* **Supplied records**:
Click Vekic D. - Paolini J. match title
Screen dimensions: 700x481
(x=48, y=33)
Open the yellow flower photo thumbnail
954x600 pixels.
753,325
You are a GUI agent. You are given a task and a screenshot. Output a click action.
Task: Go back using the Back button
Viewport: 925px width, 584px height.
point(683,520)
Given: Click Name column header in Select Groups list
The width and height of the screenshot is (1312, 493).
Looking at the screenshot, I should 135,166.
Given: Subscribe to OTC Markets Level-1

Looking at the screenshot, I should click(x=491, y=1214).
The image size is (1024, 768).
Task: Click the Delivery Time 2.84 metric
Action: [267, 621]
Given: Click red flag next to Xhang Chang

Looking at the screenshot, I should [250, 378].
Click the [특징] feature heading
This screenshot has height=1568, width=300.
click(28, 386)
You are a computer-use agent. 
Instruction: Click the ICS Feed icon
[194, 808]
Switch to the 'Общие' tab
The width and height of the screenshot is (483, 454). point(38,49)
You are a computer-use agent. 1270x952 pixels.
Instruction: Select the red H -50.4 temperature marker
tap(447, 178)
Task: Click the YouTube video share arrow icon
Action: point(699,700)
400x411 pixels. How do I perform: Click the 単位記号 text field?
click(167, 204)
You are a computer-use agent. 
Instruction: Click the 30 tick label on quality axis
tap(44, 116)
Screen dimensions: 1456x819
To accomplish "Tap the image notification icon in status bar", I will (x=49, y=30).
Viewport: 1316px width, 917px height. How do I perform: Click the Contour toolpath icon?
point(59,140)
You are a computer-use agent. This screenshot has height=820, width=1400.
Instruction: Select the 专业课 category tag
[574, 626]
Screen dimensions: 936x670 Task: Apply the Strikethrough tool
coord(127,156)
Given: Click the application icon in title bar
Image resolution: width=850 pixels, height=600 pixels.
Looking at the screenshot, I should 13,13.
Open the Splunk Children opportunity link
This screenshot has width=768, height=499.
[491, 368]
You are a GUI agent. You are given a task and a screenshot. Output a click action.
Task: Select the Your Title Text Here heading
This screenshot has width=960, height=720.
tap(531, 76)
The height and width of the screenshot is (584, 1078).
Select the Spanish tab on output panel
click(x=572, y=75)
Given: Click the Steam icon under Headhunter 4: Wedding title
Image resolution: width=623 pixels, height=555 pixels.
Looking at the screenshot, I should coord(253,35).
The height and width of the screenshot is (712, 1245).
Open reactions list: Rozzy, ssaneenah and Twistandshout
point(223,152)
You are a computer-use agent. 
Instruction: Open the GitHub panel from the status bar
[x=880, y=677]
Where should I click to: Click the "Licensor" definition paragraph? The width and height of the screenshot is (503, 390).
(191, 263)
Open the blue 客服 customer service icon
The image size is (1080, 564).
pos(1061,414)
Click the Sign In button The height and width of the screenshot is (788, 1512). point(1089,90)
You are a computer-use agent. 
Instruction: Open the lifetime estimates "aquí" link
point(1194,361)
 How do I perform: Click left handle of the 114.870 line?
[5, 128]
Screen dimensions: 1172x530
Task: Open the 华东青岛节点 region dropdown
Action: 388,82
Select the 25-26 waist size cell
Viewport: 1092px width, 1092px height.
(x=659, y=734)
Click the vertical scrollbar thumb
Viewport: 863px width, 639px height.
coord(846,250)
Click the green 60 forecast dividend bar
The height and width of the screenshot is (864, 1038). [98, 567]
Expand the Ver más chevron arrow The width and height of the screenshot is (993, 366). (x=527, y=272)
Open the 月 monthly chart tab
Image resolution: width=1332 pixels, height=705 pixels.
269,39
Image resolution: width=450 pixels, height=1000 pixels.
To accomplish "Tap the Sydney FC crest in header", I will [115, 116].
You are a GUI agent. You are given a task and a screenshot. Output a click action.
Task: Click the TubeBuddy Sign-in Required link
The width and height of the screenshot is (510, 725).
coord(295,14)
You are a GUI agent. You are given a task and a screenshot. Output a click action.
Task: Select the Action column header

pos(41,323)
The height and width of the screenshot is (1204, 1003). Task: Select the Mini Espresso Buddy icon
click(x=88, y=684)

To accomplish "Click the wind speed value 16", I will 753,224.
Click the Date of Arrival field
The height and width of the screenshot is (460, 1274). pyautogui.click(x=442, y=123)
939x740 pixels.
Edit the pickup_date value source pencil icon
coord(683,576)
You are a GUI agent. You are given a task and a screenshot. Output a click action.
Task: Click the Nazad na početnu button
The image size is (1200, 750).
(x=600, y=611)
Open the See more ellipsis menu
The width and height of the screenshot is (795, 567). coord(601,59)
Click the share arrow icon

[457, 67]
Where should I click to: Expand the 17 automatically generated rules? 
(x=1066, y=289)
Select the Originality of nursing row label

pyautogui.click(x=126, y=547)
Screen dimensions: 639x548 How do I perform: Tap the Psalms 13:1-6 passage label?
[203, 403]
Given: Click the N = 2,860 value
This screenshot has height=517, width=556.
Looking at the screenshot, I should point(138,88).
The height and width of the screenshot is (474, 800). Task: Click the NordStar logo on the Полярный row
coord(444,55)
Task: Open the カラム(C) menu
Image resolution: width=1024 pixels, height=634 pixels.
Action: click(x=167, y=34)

* **Assignment**: Reproduce every line of the records containing the string "button".

* **Response to the exercise**:
Task: Go back using the Back button
Click the Sign In button The height and width of the screenshot is (788, 1512). point(1089,90)
Task: Click the Nazad na početnu button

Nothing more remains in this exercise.